Adapting

As I read news of the understanding of earth’s temperature swings throughout its history, you wonder the liklihood of humans surviving the swings to come. I read this story and ‘felt good’, to see human driven climate change as a ‘natural’ shift means, for example, lots of extinctions happen throughout history all the time, some events catalyzing faster change than at other times, like the asteroid. So we’re just accelerting earth into a change faster. You wonder, a sense of justice and solution makes me hope that humans are the first to go, maybe mitigating the effects of burning energy and creating extra heat trapping gasses. When I was young, we’d occasionally go to the de Young museum in Golden Gate park. There was a mural on the side of the museum facing the parking lot, pictured above. It depicted a dilapidated SF city scape, apparently void of humans, the POV from a highway overpass above the city, with traffic signs hanging askew and deer and birds grazing on the weeds that cracked up through the silent pavement.

That gave me hope as a kid. I was always taught a sort of ‘supremacy’ of nature, and knew of the damage humans were causing. (This is around 1970, for social context, around the time of the first Earth Day.)

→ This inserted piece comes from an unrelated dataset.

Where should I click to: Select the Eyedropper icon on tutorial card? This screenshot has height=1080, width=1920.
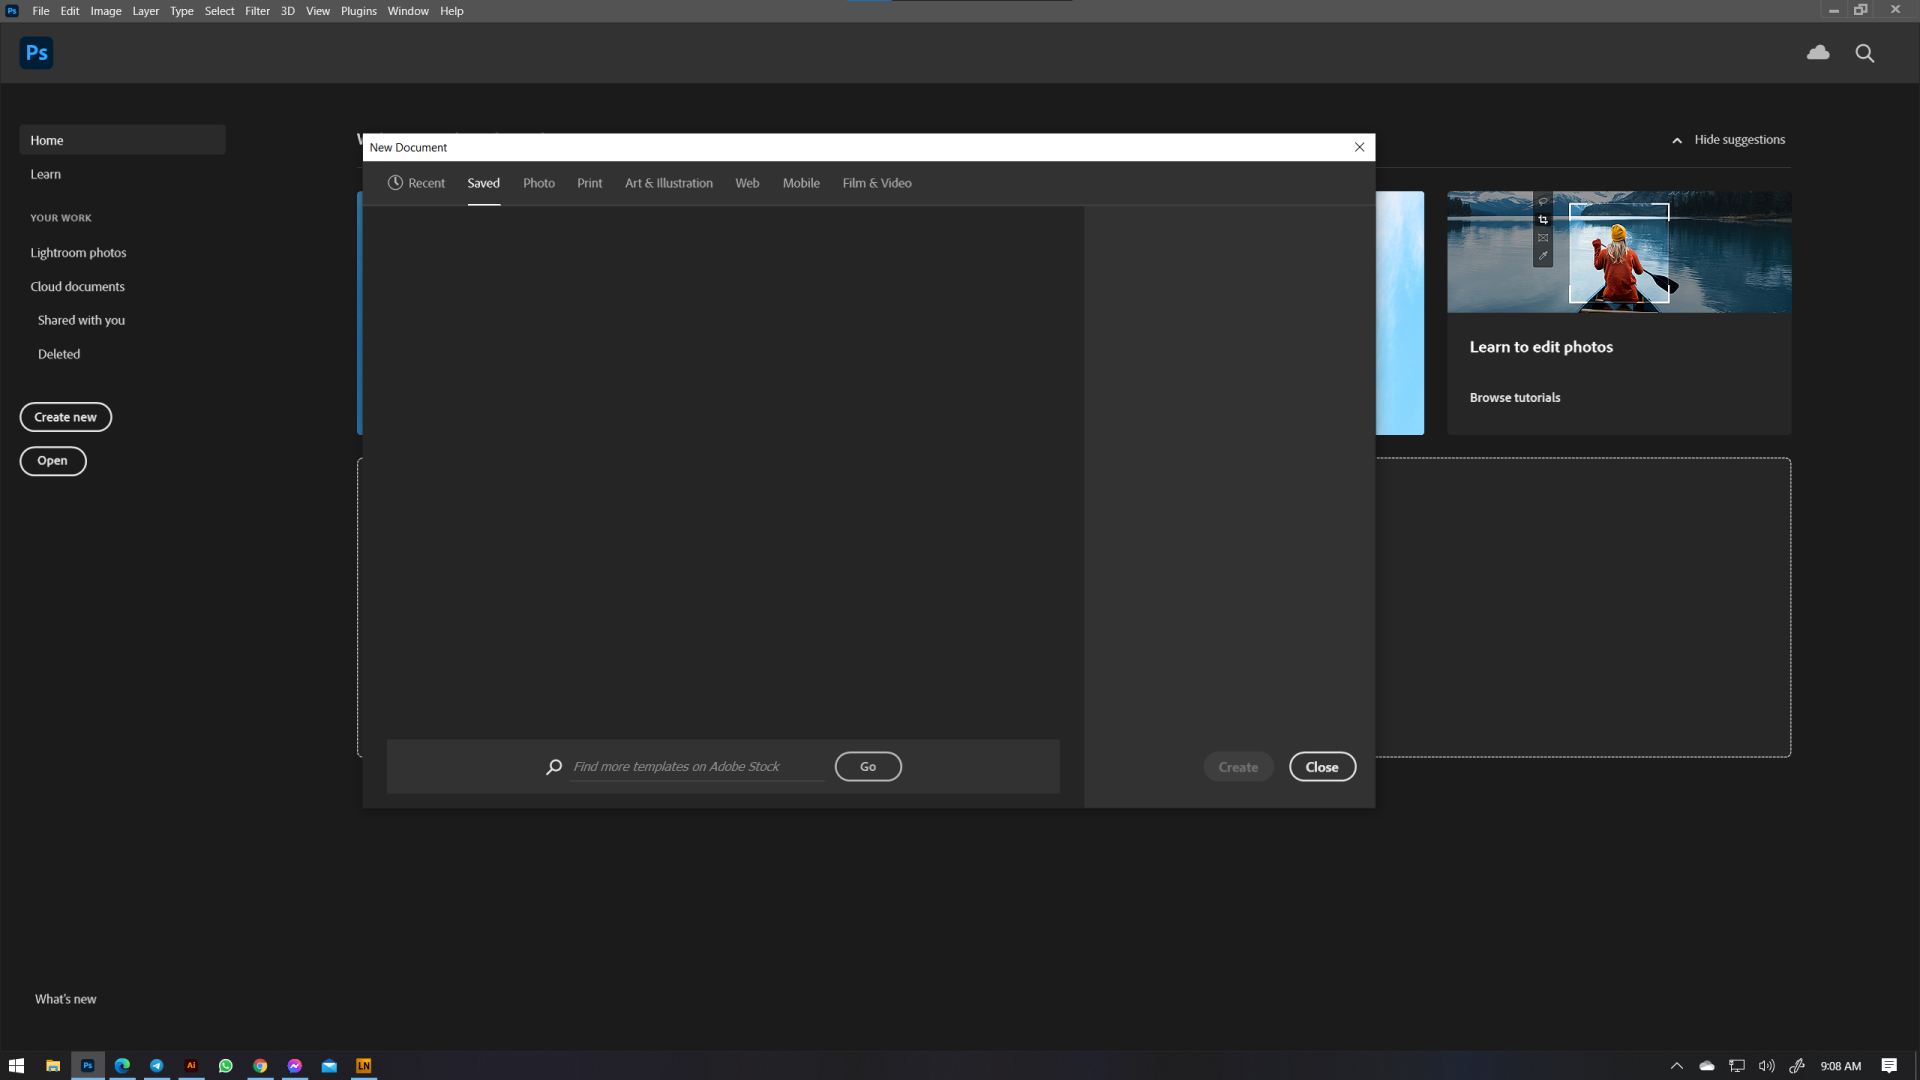point(1543,254)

In buddhism I learned to be cold when it’s cold, and to be hot when it’s hot. As with pain, it increases and decreases depending much on your level of acceptance of it. Fighting what is causes pain, as much as the condition. There comes the level though where life is unsustainable, when temps are simply too high for a certain species to survive. I’m sure, outside long term evolution and adaptaion, a beaver would probably fare better than an electricity-free human as temperatures climb towards unlivable levels. There will be many opportunities to practice for sure.